■ TASK OBJECTIVE ■
Rewrite everything from the line containing "has width=1568, height=501." down to the line containing "Action: click(x=688, y=40)", changing "price field" to "price box" and leaving all else as it is.

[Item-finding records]
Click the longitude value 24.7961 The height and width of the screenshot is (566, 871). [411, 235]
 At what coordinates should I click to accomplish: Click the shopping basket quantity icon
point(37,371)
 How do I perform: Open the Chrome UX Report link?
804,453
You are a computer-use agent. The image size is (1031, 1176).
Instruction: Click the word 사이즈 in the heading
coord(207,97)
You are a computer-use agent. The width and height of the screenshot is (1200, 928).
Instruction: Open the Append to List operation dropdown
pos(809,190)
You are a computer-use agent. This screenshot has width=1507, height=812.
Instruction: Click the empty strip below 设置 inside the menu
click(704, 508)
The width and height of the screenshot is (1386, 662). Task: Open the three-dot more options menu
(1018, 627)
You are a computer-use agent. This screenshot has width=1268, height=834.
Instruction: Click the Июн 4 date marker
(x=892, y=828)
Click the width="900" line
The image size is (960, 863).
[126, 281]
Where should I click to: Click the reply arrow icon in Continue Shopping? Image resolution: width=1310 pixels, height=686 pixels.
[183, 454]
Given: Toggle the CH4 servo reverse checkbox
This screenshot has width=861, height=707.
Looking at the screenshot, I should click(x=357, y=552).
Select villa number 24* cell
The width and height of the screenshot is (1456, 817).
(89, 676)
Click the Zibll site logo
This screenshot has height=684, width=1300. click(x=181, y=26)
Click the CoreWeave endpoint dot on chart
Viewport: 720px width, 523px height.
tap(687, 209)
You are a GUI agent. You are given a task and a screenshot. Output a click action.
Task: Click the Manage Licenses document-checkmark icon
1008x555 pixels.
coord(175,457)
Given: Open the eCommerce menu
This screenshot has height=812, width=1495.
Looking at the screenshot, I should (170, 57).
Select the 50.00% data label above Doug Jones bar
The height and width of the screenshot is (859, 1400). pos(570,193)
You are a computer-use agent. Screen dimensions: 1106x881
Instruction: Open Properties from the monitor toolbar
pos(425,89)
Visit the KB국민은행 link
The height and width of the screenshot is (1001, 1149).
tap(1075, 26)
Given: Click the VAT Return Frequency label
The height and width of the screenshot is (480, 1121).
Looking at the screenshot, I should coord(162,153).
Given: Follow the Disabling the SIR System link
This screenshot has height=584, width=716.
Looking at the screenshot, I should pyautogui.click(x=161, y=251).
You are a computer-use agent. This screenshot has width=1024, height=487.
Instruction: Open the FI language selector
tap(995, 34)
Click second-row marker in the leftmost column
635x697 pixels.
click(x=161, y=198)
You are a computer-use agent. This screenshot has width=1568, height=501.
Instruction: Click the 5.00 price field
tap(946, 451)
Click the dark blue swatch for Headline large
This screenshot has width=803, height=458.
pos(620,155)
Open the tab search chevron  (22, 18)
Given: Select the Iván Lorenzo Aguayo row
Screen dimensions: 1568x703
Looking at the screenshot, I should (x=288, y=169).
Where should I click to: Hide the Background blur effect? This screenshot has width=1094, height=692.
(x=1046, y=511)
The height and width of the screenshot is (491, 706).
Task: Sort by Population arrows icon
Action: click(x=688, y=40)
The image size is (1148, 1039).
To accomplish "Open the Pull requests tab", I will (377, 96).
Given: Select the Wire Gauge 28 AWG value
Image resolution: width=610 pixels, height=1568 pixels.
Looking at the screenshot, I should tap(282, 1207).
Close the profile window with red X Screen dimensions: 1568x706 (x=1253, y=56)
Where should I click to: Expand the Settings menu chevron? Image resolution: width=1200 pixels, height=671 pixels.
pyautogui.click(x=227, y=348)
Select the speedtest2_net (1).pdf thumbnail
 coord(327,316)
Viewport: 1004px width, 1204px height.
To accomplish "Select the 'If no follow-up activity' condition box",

■ SOLUTION ■
You are a computer-use agent. This screenshot has width=1568, height=501.
Instruction: Click the 5.00 price box
tap(946, 451)
Click the dark blue swatch for Headline large
This screenshot has width=803, height=458.
pos(620,155)
Open the tab search chevron  (22, 18)
Given: Select the Iván Lorenzo Aguayo row
Screen dimensions: 1568x703
Looking at the screenshot, I should (x=288, y=169).
Where should I click to: Hide the Background blur effect? This screenshot has width=1094, height=692.
(x=1046, y=511)
The height and width of the screenshot is (491, 706).
Task: Sort by Population arrows icon
Action: click(x=688, y=40)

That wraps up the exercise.